In order to create these tables, all we need to do is perform some transformation in the data which are already in song_data and log_data directory.

<a id='p_song'></a>

### Create Fact Table songplays

In [8]:
try: 
    cur.execute("""
    
    CREATE TABLE IF NOT EXISTS songplays (
    songplay_id SERIAL PRIMARY KEY,
    start_time bigint NOT NULL,
    user_id int NOT NULL,
    level varchar,
    song_id varchar,
    artist_id varchar,
    session_id int,
    location varchar,
    user_agent varchar
    );
    """)
    
except psycopg2.Error as e: 
    print("Error: Issue creating table")
    print (e)

### Create Dim Table users

In [9]:
try: 
    cur.execute("""
    
    CREATE TABLE IF NOT EXISTS users (
    user_id int PRIMARY KEY,
    first_name varchar,
    last_name varchar,
    gender varchar,
    level varchar
);
""")
    
except psycopg2.Error as e: 
    print("Error: Issue creating table")
    print (e)

### Create Dim Table songs

In [10]:
try: 
    cur.execute("""
    
    CREATE TABLE IF NOT EXISTS songs (
    song_id varchar PRIMARY KEY,
    title varchar,
    artist_id varchar,
    year int,
    duration numeric
);
""")
    
except psycopg2.Error as e: 
    print("Error: Issue creating table")
    print (e)

### Create Dim Table artists

In [11]:
try: 
    cur.execute("""
    
    CREATE TABLE IF NOT EXISTS artists (
    artist_id varchar PRIMARY KEY,
    name varchar,
    location varchar,
    latitude float(7),
    longitude float(7)
);
""")
    
except psycopg2.Error as e: 
    print("Error: Issue creating table")
    print (e)

### Create Dim Table time

In [12]:
try: 
    cur.execute("""
    
    CREATE TABLE IF NOT EXISTS time (
    start_time bigint PRIMARY KEY,
    hour int,
    day int,
    week int,
    month int,
    year int,
    weekday int
);
""")
    
except psycopg2.Error as e: 
    print("Error: Issue creating table")
    print (e)

# INSERT RECORDS

## Process Song Data

Perform ETL on the files in *song_data* directory to create two dimensional tables: `songs` table and `artists` table.

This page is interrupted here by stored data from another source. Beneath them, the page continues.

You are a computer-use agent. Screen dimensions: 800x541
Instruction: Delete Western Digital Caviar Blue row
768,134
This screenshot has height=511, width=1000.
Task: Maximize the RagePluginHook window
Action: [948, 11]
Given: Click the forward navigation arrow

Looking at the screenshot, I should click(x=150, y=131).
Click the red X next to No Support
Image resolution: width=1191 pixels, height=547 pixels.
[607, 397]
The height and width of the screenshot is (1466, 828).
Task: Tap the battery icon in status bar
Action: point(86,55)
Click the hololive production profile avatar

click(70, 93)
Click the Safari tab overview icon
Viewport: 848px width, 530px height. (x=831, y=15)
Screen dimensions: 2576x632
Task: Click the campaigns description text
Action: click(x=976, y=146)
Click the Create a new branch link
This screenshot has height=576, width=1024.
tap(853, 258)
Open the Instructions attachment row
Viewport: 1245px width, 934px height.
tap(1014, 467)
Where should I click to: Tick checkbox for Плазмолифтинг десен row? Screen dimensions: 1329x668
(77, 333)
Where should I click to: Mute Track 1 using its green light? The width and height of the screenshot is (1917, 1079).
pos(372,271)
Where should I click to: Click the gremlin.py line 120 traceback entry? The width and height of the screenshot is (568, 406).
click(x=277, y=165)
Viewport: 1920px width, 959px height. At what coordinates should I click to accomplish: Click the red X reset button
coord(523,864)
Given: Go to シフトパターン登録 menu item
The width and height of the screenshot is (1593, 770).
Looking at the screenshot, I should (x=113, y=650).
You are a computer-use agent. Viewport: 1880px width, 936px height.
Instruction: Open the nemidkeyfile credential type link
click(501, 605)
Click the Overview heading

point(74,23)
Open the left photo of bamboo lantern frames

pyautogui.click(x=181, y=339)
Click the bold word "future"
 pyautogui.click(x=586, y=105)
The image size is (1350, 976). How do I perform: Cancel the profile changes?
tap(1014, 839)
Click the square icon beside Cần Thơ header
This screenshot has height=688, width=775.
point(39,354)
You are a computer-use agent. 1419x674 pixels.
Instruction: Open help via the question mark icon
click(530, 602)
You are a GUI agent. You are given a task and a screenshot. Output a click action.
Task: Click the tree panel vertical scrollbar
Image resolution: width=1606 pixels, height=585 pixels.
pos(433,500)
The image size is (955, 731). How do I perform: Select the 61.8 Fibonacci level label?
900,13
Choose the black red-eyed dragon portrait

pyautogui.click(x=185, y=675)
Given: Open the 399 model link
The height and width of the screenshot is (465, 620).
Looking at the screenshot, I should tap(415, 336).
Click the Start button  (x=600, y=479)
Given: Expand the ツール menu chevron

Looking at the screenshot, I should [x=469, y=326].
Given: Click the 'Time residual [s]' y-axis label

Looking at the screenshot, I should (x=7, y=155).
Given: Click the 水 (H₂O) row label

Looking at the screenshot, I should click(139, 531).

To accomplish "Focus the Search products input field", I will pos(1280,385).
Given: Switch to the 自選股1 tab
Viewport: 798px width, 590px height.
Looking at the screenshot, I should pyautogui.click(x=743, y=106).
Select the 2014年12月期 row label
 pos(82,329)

This is what a songs file looks like:

<pre>
{"num_songs": 1, "artist_id": "ARD7TVE1187B99BFB1", "artist_latitude": null, "artist_longitude": null, "artist_location": "California - LA", "artist_name": "Casual", "song_id": "SOMZWCG12A8C13C480", "title": "I Didn't Mean To", "duration": 218.93179, "year": 0}
</pre>

For songs table, we'll extract data for songs table by using only the columns corresponding to the songs table suggested in the star schema above. Similarly, we'll select the appropriate columns for artists table.

```python
song_data = df[["song_id", "title", "artist_id", "year", "duration"]].values[0]
song_data
# Looks like this
# array(['SONHOTT12A8C13493C', 'Something Girls', 'AR7G5I41187FB4CE6C', 1982, 233.40363], dtype=object)

artist_data = df[["artist_id", "artist_name", "artist_location", "artist_latitude", "artist_longitude"]].values[0]
artist_data
# Looks like this
# array(['AR7G5I41187FB4CE6C', 'Adam Ant', 'London, England', nan, nan], dtype=object)
```